On midnight of Monday this week, December 31 of the year 2018 finally transitioned into January 1 of 2019, another New Year for the world to welcome and celebrate. As 12:00 AM struck at countries along the way, dazzling fireworks displays and lightshows were unleashed from famous buildings (like Dubai’s Al-Burj Khalifa) and landmarks (Paris’ Arc de Triomphe) to usher in the year 2019, including a surprise New Year’s Eve party in Pyongyang, capital of secluded North Korea. The Philippines would not be left out of such revelry, despite some bad weather and worse news.
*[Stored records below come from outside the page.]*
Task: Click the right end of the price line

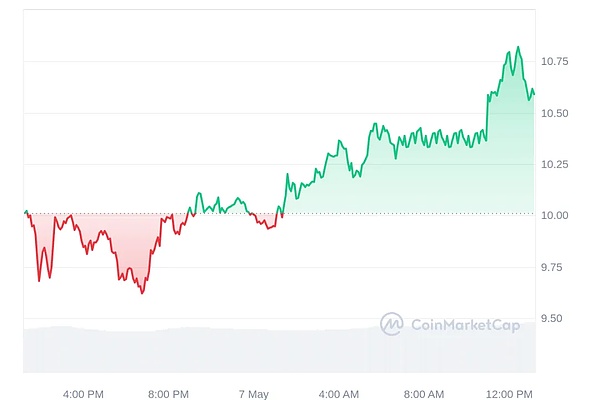Action: click(x=534, y=94)
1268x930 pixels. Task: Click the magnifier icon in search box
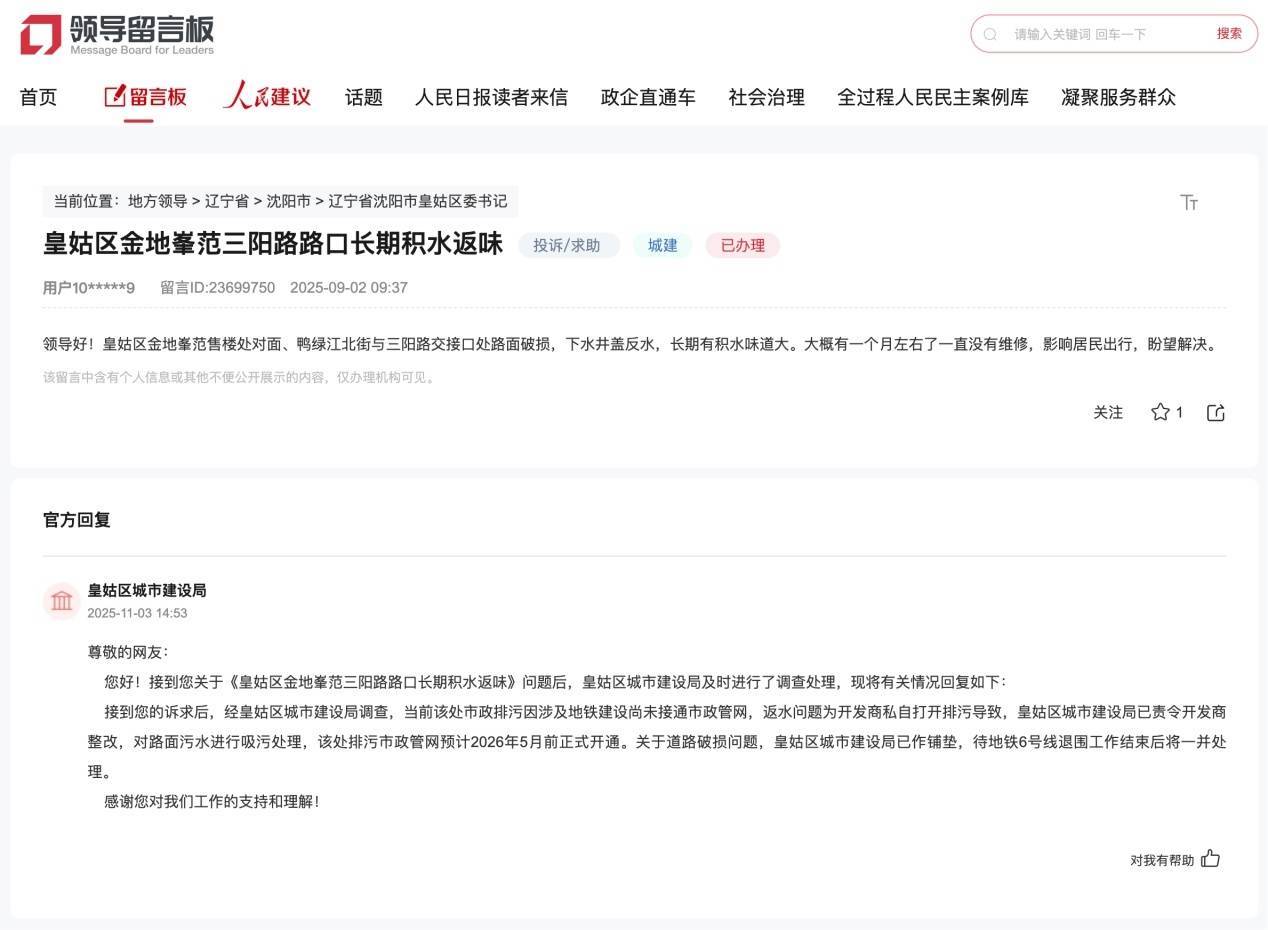coord(990,34)
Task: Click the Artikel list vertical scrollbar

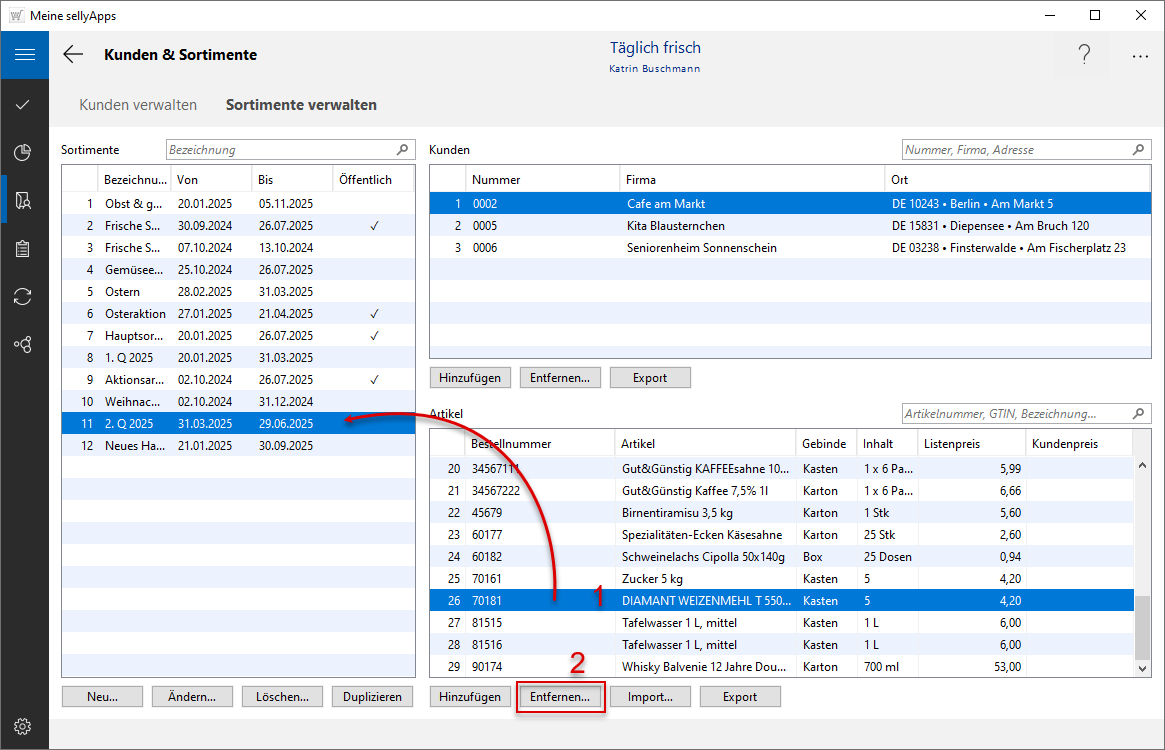Action: tap(1142, 625)
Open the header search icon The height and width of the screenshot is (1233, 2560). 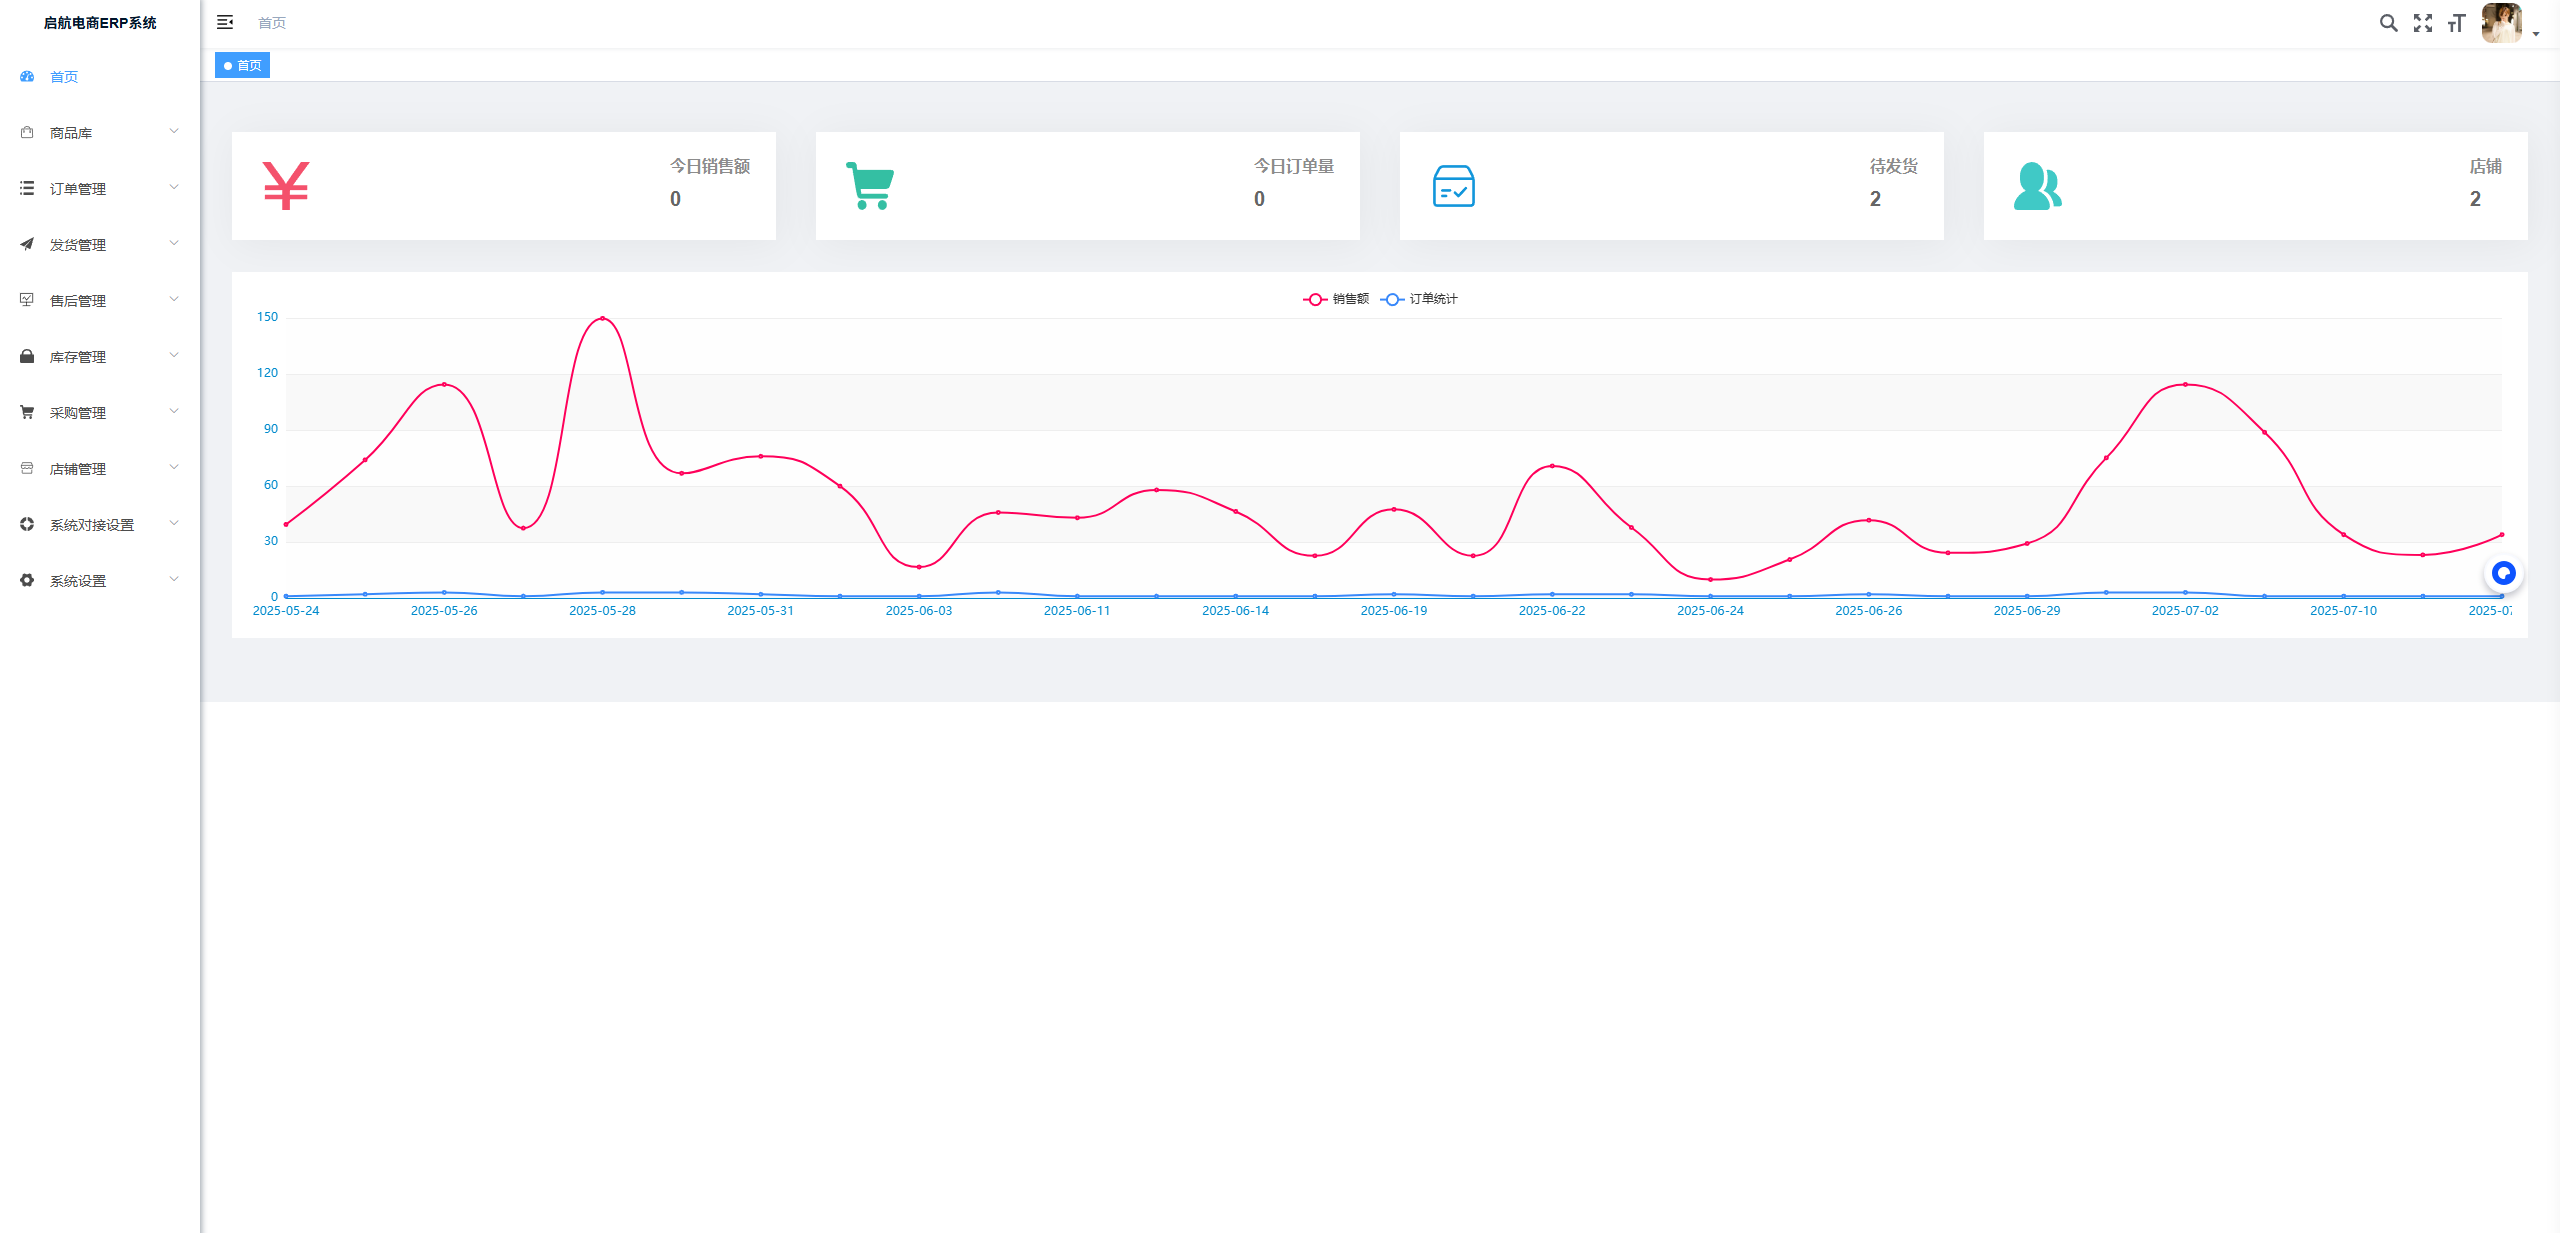(x=2388, y=23)
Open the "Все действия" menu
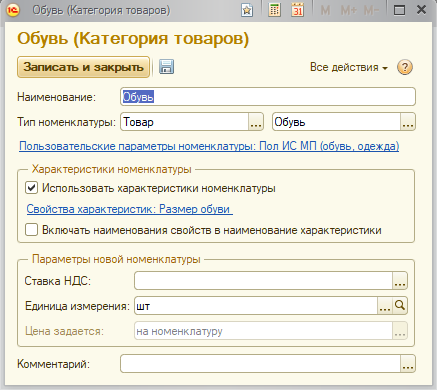 click(x=349, y=67)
New Years are for jubilation.
CNN Philippines has offered a nice rundown on all significant events before and after New Year’s Day 2019. First, the evening between December 31 and January 1 was rather wet in some parts of the country. In Metro Manila for instance, portions of Luneta Park, a favorite destination for families who want to picnic and eat their Media Noche meal outside the house, portions of the grounds were cordoned off due to rain. But in other locations like New Year’s concerts and parties, other than a token bringing of umbrellas, revelers were happy to dance and sing while getting soaked.
The slight inclement weather also did not stop the traditional fireworks displays, along with the expected appearances of firecracker injuries in hospitals and clinics. But according to the Department of Health (DOH), they have had an easier time of it as 2018 came to an end. They started recording statistics of firework-related injuries on December 21, and by January 1 they estimated that the total cases they have handled numbered 139, down by 68% from the 428 injuries in 2017. President Rodrigo Duterte’s anti-fireworks drive and promotion of noisemakers like trumpets as alternatives has proven to be an increasing success.
From truly happy to mostly happy news, we go now to more sobering events. First is the latest death toll of Tropical Depression Usman, the last significant weather disturbance to hit the Philippines for 2018. Formed Christmas Day December 25, it raked across the Visayas the last full week of the month, leaving 75 dead and almost P250 million in agricultural damages as of January 1. And then, on the afternoon of December 31, an improvised explosive device detonated near a major mall in Cotabato City, killing two and wounding 32. The government believes the blast is an isolated incident and called on Filipinos not to over-speculate on its motive. Rumors have opined that the IED was another attempt to delay the transition period for implementing the Bangsamoro Organic Law.
Despite these two downer events, the Social Weather Station (SWS) has recorded in its latest survey that 92% of their adult Filipino respondents are hopeful for 2019, and while slightly lower than the 96% SWS rating during the 2017-18 transition, it was still mostly positive.